Look below for the line with "Open author Vijayant Govinda Gupta link". Extract that line and each one after it through the last, word for word.

++++++

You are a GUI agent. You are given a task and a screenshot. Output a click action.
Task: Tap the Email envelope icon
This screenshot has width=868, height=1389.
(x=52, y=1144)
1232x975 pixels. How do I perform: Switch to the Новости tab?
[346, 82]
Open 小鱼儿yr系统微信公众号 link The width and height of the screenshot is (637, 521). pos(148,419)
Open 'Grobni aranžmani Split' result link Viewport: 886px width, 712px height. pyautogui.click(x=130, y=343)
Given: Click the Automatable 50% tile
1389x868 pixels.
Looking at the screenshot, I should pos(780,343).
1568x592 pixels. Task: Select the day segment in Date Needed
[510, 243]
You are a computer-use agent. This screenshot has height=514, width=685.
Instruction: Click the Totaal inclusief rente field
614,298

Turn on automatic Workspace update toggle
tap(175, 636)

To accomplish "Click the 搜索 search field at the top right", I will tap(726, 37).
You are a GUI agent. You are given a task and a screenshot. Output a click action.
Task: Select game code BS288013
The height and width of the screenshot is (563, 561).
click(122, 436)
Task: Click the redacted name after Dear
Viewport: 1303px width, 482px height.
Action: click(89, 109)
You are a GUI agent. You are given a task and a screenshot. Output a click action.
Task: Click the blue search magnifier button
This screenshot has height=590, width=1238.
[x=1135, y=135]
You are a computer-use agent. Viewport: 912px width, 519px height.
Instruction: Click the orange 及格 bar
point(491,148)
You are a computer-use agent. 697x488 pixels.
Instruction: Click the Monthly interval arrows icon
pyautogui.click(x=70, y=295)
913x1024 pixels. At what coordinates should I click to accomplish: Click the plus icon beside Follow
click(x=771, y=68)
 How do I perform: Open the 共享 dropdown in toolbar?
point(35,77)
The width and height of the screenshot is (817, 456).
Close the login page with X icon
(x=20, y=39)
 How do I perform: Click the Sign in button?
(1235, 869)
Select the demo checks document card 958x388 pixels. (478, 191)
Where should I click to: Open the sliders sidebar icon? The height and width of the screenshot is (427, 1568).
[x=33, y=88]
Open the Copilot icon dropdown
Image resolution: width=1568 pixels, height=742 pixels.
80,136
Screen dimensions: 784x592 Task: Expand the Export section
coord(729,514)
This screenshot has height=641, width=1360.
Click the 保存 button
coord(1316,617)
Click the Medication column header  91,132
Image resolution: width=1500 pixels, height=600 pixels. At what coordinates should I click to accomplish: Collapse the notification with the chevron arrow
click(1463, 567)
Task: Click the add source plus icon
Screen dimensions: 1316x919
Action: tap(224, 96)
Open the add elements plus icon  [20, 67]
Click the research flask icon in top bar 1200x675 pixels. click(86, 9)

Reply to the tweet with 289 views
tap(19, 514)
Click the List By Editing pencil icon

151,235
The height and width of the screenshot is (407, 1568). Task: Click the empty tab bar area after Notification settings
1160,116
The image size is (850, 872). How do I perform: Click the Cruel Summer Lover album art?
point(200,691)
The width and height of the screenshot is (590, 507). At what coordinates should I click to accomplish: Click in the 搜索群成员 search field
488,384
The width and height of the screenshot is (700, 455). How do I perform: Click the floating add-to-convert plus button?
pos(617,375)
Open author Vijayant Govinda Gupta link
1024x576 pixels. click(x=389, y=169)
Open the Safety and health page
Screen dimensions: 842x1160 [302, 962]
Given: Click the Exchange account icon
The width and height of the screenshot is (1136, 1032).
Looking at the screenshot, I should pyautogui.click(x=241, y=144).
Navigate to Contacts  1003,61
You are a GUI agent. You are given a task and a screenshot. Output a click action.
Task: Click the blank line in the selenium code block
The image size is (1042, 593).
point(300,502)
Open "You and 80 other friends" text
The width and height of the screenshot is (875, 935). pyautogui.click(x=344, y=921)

++++++

* _The completed task_:
Open author Vijayant Govinda Gupta link
1024x576 pixels. click(x=389, y=169)
Open the Safety and health page
Screen dimensions: 842x1160 [302, 962]
Given: Click the Exchange account icon
The width and height of the screenshot is (1136, 1032).
Looking at the screenshot, I should pyautogui.click(x=241, y=144).
Navigate to Contacts  1003,61
You are a GUI agent. You are given a task and a screenshot. Output a click action.
Task: Click the blank line in the selenium code block
The image size is (1042, 593).
point(300,502)
Open "You and 80 other friends" text
The width and height of the screenshot is (875, 935). pyautogui.click(x=344, y=921)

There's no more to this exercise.